= Data to examine =
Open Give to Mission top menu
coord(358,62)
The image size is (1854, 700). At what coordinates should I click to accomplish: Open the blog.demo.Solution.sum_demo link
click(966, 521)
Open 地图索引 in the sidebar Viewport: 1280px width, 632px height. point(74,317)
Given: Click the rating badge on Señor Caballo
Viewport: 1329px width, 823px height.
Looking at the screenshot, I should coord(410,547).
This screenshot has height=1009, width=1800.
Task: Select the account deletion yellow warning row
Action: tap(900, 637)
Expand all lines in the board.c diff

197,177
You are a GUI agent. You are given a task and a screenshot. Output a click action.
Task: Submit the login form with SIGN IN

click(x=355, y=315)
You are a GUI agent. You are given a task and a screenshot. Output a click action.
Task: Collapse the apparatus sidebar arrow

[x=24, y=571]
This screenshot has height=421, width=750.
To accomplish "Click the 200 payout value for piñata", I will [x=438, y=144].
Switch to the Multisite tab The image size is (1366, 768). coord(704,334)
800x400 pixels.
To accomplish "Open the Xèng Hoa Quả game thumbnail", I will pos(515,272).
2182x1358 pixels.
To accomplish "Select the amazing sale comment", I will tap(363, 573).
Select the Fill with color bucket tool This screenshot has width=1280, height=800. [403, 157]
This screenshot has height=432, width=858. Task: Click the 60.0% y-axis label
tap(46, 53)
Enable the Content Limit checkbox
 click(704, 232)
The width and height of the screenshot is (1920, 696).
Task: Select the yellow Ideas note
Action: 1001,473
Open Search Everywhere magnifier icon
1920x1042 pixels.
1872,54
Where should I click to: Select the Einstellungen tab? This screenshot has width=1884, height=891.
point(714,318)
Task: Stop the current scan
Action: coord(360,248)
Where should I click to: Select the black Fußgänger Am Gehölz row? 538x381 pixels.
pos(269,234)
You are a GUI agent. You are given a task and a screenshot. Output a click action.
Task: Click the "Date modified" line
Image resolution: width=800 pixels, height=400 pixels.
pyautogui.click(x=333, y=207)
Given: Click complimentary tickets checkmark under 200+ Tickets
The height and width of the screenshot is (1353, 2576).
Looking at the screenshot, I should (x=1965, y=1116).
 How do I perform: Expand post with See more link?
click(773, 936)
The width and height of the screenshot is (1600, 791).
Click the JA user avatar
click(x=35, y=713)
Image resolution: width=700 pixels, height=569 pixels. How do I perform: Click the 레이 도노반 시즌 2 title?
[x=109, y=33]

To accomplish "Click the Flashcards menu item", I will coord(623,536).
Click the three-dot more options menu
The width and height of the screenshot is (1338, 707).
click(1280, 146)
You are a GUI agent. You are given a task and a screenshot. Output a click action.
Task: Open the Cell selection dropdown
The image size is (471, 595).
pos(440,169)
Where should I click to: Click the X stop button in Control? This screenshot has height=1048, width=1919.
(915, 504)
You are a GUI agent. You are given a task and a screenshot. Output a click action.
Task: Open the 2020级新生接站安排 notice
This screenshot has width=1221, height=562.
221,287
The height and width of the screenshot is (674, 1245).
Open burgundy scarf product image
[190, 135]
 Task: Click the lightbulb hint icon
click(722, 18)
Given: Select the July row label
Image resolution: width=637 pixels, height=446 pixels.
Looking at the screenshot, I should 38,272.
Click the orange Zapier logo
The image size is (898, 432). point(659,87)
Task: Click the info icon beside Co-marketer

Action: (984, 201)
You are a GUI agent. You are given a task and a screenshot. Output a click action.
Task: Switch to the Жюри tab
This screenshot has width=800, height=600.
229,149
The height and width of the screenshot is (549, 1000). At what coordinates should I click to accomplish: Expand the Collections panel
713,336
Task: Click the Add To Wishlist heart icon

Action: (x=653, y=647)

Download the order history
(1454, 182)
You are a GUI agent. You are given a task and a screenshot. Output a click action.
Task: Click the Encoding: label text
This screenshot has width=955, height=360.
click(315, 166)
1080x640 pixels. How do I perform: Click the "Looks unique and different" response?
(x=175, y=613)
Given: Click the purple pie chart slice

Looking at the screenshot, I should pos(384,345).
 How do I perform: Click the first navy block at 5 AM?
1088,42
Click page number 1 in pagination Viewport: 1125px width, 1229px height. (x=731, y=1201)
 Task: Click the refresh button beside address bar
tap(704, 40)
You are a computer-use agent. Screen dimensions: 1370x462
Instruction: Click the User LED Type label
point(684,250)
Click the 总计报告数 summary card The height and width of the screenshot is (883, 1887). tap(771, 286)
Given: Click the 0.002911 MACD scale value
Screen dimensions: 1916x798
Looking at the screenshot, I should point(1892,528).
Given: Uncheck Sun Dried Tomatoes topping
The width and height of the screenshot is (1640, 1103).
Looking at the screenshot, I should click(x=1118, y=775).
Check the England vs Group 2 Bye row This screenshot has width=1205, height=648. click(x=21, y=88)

= Work required =
The only reply wanted is the number of lines in the records above containing the word "will".

= Written answer =
4